Pour que des renseignements soient considérés comme des renseignements personnels, il faut qu’on puisse raisonnablement s’attendre à ce que le particulier puisse être identifié si les renseignements sont divulgués [ordonnance PO-1880, confirmée en révision judiciaire dans Ontario (Attorney General) v. Pascoe, [2002] O.J. No. 4300 (C.A.)].
La liste d’exemples donnée au paragraphe 2 (1) n’est pas exhaustive. Par conséquent, les renseignements qui n’entrent pas dans les catégories mentionnées aux alinéas a) à h) peuvent tout de même être considérés comme des renseignements personnels [ordonnance 11].
Je considère que le constat de police d’une page contient des renseignements personnels sur l’appelant.
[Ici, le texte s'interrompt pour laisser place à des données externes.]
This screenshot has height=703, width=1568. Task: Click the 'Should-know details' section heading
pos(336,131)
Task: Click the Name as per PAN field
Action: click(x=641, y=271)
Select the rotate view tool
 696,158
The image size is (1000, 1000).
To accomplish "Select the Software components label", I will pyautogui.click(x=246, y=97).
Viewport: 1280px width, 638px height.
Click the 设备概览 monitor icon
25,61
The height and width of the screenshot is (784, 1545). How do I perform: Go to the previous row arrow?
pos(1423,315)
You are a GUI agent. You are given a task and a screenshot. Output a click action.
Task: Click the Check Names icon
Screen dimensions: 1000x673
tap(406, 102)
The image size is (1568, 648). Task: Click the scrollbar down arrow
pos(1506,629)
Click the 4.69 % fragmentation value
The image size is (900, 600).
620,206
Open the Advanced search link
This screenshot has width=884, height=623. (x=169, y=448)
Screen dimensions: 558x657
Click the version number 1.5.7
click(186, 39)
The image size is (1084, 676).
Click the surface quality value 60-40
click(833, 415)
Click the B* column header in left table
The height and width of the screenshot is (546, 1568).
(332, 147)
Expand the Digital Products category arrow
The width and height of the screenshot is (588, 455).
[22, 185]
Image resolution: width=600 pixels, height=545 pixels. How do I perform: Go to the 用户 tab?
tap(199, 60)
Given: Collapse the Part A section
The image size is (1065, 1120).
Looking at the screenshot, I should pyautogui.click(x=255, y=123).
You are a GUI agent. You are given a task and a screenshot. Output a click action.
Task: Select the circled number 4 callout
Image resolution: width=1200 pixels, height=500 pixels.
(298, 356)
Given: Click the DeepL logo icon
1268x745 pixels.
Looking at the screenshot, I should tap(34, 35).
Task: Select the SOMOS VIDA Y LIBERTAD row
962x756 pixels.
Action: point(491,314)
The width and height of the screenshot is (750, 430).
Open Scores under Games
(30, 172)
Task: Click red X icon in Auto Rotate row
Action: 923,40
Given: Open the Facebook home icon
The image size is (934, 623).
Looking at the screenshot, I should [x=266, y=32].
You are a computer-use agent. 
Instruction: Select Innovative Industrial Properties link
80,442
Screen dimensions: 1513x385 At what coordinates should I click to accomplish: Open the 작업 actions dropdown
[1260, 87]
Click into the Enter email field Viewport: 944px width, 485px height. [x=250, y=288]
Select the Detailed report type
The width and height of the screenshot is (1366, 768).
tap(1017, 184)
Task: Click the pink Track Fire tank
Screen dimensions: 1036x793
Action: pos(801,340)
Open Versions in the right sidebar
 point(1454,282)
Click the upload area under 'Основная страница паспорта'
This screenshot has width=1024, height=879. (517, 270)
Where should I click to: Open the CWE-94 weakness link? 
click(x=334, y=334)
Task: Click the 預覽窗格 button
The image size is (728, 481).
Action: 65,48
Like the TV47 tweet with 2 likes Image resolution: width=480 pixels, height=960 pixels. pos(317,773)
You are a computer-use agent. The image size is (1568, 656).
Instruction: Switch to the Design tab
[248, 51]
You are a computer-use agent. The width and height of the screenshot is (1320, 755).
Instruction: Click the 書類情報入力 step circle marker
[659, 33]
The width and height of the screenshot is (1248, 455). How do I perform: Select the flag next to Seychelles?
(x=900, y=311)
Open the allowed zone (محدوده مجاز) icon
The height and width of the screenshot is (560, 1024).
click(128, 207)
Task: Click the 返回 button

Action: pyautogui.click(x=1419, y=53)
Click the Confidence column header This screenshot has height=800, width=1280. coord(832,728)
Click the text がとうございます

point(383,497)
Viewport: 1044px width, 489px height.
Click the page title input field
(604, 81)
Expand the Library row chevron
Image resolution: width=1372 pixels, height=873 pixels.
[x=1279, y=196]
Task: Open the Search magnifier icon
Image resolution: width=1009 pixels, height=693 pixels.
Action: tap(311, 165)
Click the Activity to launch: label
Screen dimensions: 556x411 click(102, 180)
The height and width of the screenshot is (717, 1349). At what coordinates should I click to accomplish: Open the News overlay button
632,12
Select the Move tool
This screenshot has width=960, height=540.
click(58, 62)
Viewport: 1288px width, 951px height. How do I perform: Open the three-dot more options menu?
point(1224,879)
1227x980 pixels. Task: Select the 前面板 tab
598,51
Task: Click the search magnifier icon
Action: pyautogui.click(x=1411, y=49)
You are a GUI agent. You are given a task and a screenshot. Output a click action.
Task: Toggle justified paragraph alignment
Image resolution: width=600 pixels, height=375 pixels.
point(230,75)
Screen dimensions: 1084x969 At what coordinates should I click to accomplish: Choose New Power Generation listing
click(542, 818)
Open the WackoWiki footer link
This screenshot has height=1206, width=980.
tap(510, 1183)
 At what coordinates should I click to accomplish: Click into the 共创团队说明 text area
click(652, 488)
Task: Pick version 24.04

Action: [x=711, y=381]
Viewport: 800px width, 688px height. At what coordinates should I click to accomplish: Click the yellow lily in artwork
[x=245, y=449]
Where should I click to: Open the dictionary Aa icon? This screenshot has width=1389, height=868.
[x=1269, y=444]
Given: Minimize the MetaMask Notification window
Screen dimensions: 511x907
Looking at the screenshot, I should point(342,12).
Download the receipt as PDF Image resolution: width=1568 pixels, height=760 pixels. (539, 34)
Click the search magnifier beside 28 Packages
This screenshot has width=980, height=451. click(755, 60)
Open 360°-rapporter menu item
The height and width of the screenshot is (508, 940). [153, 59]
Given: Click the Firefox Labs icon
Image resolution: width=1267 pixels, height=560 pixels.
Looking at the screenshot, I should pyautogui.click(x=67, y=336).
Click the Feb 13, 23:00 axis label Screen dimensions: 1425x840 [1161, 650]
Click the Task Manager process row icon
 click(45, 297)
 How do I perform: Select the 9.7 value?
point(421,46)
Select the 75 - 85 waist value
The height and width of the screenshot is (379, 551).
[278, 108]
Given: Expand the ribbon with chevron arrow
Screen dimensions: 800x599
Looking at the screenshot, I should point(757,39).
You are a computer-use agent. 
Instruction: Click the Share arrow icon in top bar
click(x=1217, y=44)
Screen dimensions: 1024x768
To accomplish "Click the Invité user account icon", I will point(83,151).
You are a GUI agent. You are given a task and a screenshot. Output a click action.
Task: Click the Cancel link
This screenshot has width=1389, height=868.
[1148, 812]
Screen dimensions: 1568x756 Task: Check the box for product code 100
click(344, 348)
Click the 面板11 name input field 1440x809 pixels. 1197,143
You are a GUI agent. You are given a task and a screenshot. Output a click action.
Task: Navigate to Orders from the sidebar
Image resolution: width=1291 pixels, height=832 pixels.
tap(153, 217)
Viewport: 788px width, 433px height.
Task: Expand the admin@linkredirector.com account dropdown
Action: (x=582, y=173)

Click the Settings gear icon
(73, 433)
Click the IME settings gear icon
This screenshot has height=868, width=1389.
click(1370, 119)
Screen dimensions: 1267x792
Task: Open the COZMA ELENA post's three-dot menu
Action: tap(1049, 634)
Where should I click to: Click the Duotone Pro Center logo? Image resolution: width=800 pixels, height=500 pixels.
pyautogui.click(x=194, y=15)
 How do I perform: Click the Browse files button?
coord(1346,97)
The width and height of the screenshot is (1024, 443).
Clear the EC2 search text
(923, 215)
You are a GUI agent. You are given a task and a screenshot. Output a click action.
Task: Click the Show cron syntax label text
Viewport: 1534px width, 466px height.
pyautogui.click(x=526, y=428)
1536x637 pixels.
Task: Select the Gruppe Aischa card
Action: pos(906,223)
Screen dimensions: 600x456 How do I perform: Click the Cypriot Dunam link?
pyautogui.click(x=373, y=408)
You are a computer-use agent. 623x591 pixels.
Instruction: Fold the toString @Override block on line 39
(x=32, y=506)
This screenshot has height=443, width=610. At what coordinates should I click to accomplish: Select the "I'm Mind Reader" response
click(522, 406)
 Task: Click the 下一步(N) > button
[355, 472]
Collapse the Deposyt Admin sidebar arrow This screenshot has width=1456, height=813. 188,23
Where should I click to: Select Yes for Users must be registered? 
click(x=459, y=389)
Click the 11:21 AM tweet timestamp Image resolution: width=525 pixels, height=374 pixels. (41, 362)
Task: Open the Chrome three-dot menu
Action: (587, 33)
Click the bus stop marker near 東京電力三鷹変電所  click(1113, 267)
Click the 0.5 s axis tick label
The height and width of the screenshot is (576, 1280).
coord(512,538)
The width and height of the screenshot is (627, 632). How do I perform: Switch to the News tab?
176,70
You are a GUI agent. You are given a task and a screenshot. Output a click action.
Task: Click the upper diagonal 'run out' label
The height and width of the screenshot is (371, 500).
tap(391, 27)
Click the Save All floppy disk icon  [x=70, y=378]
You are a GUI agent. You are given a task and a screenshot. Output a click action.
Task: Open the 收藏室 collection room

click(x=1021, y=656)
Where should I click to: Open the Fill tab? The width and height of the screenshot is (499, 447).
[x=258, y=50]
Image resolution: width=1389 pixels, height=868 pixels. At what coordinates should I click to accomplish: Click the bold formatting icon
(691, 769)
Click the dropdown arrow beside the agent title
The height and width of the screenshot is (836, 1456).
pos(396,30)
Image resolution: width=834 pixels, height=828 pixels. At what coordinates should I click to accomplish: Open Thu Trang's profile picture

Ces renseignements sont des renseignements personnels le concernant car il s’agit de renseignements consignés qui comprennent son nom et d’autres renseignements à son sujet [alinéa h)].
Ce constat de police d’une page contient également des renseignements personnels sur un autre particulier pouvant être identifié. Ces renseignements constituent des renseignements personnels sur ce particulier car il s’agit notamment de son adresse [alinéa d)] et de son nom accompagné d’autres renseignements personnels à son sujet [alinéa h)].
POUVOIR DE REFUSER DE DIVULGUER À L’AUTEUR DE LA DEMANDE DES RENSEIGNEMENTS QUI LE CONCERNENT
Le paragraphe 36 (1) de la Loi confère aux particuliers le droit général d’accéder aux renseignements personnels les concernant dont une institution a la garde. L’alinéa 38 a) prévoit un certain nombre d’exceptions à ce droit. Il est libellé comme suit :
La personne responsable peut refuser de divulguer au particulier concerné les renseignements personnels :
dont la divulgation est régie par l’article 6, 7, 8, 8.1, 8.2, 9, 10, 11, 12, 13 ou 15. [Le caractère gras est de moi.]